Неприятности по алгоритму
Шрифт:
Его уверенный голос и легкие поглаживания по моей голове помогли успокоиться. Еще раз убедилась, Дариш – искусный манипулятор, добивающийся своего зачастую лишь словами и интонацией. То официальной и строгой, то, как сейчас домашней и уютной. И когда он в очередной раз по-родственному приобнял меня за плечи, с языка помимо воли сорвалось:
– Как ее звали?
Тут же пожалела, что спросила. Он как будто на мгновение закаменел, а потом сказал:
– Киена. Как догадалась?
– Тогда, у окна у тебя был взгляд… Так смотрит лишь тот, который
– Верно подумала. – И тяжело вздохнул. – Пойдем отсюда в мой кабинет.
Миновав несколько коридоров и поднявшись на пятьдесят девятый этаж, мы оказались в кабинете Дариша. Там он, жестом пригласив меня присесть, не говоря ни слова, достал два стакана и налил в них что-то настолько ядовито-фиолетового цвета, что впору было опасаться, а не расплавятся ли стенки сосуда, не то что желудок, для которого эта жидкость и предполагалась.
– Пей, эта оморна. Чем-то напоминает вашу земную водку, только приятнее.
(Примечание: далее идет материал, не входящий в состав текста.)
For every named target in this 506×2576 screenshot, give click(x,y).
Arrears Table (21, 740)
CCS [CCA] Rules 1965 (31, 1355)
Поставив передо мной стакан, Дариш отошел и чуть отвернулся, смакуя напиток. С сомнением посмотрев на предположительно неопасную жидкость, все-таки рискнула сделать один глоток.
Впечатления были в основном нецензурными. Эта зараза жгла так, что я согласна была даже на жидкий азот, лишь бы охладить горло. Впрочем, спустя пару мгновений пожар во рту сменился жжением и я вновь обрела способность говорить. Смахнув выступившие слезы и зарекаясь никогда больше не экспериментировать с национальной едой и напитками других рас, глянула на Дариша.
Он стоял в пол-оборота и пристально рассматривал стенки бокала, настолько погруженный в себя, что даже не заметил впечатления, которое на меня произвело знакомство с оморном.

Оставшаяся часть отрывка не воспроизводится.